La Generalitat amenaza con retirar la licencia para enseñar al Loreto Abat

El decreto catalán de EpC es más radical que el estatal. Entre otras cuestiones, obliga a todos los centros, incluidos los concertados, a asumir los principios y valores de EpC en su ideario, lo que equivale a desnaturalizar a las escuelas católicas.

Esta es la razón por la que los padres de los colegios del CEU-San Pablo en Barcelona han objetado. También lo ha hecho la institución como tal. La Generalitat no sólo ha denegado la posibilidad de educar sino que ha enviado a inspectores educativos de manera permanente y ha amenazado con retirar la licencia para enseñar.

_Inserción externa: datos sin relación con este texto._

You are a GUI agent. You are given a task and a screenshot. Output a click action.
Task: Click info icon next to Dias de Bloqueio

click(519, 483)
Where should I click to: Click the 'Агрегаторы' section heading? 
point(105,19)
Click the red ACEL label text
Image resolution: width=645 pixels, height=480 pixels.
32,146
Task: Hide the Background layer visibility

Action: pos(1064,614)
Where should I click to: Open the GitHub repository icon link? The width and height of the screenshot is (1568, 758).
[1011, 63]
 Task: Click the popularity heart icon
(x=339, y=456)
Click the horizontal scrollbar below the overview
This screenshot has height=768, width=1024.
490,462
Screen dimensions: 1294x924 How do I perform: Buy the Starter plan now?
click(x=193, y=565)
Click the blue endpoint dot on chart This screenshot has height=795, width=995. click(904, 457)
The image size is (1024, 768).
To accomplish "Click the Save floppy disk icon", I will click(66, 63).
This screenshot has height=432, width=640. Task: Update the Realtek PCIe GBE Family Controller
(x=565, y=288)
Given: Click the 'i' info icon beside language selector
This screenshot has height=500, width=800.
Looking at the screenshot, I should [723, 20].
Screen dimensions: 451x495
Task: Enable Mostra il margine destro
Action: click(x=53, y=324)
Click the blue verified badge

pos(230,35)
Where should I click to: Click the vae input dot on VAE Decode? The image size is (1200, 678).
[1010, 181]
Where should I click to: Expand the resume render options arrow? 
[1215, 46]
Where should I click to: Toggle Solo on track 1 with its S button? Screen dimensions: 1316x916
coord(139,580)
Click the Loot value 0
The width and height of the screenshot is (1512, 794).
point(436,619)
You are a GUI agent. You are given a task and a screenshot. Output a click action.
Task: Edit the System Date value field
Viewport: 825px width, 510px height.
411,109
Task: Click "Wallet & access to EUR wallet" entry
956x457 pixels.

Ojo: la amenaza no consiste en retirar el concierto, sino la licencia para enseñar. Un escándalo.

Como es lógico, el centro ha recibido los apoyos del Foro Español de la Familia, Foro Catalán de la Familia y de Profesionales por la Ética. Su responsable en Cataluña, Ramón Novella, informó ayer durante el transcurso de una conferencia sobre EpC que el decreto catalán había recibido ya cuatro recursos de padres afectados a los que se les ha denegado la posibilidad de objetar. Novella hace un llamamiento a los padres y educadores para que se movilicen ante un proyecto que -según reconocen en el mismo Ministerio- pretende formar en ideología a quien mantenga posiciones menos firmes. Mucho.